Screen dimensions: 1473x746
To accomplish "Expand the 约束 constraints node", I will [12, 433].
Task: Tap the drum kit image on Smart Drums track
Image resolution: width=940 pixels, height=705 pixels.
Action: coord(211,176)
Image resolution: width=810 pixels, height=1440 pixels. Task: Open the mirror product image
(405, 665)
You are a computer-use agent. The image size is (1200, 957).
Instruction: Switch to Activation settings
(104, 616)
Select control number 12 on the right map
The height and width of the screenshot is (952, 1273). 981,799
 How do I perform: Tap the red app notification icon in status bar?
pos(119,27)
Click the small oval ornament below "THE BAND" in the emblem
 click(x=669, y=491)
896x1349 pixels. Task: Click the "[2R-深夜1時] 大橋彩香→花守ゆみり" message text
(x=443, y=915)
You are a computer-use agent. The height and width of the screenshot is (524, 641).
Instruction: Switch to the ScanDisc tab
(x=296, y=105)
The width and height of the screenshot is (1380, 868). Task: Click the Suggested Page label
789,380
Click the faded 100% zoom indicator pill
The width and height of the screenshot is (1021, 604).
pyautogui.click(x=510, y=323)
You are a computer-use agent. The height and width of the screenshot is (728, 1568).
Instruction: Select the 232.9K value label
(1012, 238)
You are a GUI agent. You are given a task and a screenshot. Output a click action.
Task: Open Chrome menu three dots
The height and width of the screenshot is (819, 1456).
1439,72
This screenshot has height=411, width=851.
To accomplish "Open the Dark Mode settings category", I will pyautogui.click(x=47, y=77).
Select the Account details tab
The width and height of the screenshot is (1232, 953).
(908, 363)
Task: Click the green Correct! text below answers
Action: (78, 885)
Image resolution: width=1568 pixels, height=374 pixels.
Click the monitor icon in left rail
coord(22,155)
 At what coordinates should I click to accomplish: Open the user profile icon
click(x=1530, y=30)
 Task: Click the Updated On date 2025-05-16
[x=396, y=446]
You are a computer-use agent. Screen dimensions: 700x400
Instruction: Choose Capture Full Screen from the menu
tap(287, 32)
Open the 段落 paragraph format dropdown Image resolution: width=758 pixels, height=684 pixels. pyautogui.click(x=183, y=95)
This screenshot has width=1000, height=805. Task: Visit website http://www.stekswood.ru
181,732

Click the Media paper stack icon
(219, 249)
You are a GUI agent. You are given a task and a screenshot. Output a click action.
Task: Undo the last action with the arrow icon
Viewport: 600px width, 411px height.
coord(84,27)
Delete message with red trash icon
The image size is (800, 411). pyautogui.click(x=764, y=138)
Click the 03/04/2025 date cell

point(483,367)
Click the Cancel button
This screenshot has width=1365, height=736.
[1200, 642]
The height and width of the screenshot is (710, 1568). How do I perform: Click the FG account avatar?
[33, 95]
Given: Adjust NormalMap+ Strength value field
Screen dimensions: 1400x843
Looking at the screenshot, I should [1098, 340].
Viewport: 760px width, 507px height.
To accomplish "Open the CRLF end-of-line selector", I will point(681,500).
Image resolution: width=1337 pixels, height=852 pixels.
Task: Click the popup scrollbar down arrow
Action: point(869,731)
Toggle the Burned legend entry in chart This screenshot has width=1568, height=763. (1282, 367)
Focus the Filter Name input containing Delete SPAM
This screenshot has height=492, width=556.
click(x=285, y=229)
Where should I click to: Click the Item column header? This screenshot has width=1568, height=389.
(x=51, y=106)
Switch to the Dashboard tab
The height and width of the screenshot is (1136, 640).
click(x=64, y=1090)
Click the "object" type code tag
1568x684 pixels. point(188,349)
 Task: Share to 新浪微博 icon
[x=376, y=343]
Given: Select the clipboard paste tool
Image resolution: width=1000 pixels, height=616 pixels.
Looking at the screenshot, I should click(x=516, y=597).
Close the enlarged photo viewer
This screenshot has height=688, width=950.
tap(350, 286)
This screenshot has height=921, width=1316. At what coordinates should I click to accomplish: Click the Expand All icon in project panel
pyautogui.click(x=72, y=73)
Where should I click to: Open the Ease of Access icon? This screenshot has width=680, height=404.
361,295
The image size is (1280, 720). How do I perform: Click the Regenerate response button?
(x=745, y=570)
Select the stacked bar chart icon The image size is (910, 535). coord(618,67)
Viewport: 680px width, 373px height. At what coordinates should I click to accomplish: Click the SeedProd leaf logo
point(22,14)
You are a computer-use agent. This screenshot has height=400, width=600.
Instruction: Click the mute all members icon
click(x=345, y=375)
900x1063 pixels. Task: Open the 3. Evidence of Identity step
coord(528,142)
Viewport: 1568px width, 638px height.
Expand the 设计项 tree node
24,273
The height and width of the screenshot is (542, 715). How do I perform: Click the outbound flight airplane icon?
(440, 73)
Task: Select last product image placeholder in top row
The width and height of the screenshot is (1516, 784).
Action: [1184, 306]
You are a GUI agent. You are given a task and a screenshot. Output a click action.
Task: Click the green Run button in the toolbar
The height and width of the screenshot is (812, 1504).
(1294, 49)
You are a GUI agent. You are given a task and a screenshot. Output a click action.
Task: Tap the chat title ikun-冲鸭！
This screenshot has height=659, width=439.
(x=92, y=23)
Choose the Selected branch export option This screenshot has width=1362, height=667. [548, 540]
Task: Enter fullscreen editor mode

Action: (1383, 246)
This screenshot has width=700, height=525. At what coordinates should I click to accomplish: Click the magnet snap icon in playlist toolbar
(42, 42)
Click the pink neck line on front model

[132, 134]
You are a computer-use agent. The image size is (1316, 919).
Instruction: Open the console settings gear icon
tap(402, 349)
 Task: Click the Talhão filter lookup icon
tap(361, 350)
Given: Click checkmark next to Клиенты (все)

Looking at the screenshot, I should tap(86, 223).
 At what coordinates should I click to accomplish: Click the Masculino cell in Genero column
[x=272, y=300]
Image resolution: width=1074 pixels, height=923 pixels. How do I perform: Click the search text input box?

[Set task] Repeat every line of the material above, requests included, from the line containing "Image resolution: width=1568" down to the line containing "[x=396, y=446]", both ends included. Shift each coordinate in the answers by -120.

[Finished answer]
Image resolution: width=1568 pixels, height=374 pixels.
Click the monitor icon in left rail
coord(-98,35)
 At what coordinates should I click to accomplish: Open the user profile icon
click(x=1410, y=-90)
 Task: Click the Updated On date 2025-05-16
[x=276, y=326]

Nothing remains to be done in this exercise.